- Tasks for this exercise
a – According to the DOCK11 text, what did monocyte-derived dendritic cells with DOCK11 knockdown have?
b – From the DOCK11 text, reproduce word for word the part that opens with the words containing "Eight patients with" and closes with "DOCK11 pathological function.".

- Provided text
════════
Eight patients with early onset auto-immunity from seven unrelated were studied. We performed exome analysis and confirmed variant with targeted Sanger sequencing. X-linked DOCK11 variants were predicted deleterious. We evaluated CDC42 activity in patient platelets and their platelet functions. We studied actin cytoskeleton rearrangements of platelets, activated T cells and B lymphoblastoid cell lines (B-LCL). We performed knockdown DOCK11 model on monocytes-derived dendritic cells to evaluate DOCK11 pathological function.

We identified hemizygous missense mutations of DOCK11 gene in patients with early onset auto-immunity including cytopenia, SLE, skin and digestive manifestations. Patients presented a reduced DOCK11 protein expression in their activated T cells and platelets. CDC42 activity was impaired in patient platelets upon activation. Platelet and T cell spreading were abnormal. Patient activated T cells have increased migration speed in confined channels concomitant with
impaired polarization of actin polymerization. MDDc with DOCK11 knockdown had aberrant podosomes.

DOCK11 deficiency is a new X-linked immune actinopathy leading to abnormal actin cytoskeleton remodeling, with impaired CDC42 activity and immune dysregulation.
════════
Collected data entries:
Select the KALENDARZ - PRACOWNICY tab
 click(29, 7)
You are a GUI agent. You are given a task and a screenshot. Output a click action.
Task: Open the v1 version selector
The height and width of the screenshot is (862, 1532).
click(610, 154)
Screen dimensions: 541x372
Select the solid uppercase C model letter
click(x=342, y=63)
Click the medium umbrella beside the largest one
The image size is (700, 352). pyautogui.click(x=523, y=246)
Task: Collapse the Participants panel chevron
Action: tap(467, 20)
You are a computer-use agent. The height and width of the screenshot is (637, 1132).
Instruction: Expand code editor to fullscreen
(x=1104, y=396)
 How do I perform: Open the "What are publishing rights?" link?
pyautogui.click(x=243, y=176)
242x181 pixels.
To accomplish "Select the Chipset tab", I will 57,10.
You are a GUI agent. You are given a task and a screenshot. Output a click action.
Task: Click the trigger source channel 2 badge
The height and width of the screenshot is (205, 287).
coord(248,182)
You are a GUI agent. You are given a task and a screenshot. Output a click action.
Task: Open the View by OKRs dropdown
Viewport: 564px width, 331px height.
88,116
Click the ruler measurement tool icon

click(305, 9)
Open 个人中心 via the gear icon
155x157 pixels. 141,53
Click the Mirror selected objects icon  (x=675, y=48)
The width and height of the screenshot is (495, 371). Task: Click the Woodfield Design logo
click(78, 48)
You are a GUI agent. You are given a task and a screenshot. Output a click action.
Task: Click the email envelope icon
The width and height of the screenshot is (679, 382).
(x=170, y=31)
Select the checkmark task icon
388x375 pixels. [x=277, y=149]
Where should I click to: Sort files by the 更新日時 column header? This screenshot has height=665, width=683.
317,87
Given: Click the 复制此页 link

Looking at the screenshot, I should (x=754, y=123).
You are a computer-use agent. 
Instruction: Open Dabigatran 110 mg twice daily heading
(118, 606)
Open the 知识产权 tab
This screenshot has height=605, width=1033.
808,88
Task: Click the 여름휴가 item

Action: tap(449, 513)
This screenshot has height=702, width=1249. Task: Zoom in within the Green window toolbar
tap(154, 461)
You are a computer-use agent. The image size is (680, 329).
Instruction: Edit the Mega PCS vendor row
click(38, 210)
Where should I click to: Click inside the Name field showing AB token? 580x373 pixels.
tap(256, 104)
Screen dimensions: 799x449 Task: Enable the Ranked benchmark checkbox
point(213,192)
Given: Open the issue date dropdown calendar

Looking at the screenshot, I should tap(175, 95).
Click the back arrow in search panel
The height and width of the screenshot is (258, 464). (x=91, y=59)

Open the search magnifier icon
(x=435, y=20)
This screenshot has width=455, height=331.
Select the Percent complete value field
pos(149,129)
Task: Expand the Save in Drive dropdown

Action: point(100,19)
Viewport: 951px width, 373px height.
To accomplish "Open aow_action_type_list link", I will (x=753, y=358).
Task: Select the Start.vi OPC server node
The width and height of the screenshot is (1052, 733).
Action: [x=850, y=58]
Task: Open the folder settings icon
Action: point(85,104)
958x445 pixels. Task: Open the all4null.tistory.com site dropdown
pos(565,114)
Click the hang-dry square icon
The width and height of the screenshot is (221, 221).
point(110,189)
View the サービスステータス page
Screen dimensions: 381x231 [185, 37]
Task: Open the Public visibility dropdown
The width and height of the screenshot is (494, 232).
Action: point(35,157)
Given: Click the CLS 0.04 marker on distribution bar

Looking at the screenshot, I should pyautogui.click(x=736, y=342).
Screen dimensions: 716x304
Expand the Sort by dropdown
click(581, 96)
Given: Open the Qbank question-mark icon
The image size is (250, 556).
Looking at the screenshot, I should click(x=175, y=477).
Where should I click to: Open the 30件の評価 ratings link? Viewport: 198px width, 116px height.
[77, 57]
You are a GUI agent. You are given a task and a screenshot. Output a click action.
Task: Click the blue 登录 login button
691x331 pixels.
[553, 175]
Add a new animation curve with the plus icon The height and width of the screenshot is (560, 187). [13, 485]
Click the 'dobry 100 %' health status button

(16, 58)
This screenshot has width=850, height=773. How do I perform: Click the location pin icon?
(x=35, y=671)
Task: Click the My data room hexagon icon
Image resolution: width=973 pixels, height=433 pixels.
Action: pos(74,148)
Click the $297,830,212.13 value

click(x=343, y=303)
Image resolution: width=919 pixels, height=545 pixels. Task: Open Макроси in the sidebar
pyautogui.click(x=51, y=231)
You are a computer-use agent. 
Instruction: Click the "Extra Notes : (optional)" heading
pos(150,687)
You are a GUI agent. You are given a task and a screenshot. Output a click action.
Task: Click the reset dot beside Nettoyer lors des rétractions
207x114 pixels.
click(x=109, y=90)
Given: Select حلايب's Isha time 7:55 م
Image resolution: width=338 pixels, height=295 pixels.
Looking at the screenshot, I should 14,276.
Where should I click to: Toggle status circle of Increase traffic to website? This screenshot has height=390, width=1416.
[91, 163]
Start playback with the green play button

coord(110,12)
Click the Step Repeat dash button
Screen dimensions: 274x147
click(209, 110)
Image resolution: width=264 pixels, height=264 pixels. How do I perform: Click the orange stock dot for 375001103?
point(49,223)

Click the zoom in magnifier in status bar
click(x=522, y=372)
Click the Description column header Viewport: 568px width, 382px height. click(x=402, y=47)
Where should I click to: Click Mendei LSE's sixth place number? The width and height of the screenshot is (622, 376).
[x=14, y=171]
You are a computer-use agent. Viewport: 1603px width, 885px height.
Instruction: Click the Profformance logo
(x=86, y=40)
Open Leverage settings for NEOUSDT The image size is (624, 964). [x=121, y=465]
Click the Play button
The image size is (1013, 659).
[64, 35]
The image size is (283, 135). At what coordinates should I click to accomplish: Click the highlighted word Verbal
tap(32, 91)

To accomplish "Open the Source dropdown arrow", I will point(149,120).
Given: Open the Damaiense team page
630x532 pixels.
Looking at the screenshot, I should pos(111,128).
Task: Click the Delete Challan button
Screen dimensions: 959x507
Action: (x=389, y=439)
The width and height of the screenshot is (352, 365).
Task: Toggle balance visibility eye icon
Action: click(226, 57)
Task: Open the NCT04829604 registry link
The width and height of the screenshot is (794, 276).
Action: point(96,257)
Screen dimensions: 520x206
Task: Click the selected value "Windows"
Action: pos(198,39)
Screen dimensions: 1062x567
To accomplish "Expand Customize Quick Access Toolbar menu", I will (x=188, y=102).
════════
- Answers to this exercise
a – They had aberrant podosomes.

b –
Eight patients with early onset auto-immunity from seven unrelated were studied. We performed exome analysis and confirmed variant with targeted Sanger sequencing. X-linked DOCK11 variants were predicted deleterious. We evaluated CDC42 activity in patient platelets and their platelet functions. We studied actin cytoskeleton rearrangements of platelets, activated T cells and B lymphoblastoid cell lines (B-LCL). We performed knockdown DOCK11 model on monocytes-derived dendritic cells to evaluate DOCK11 pathological function.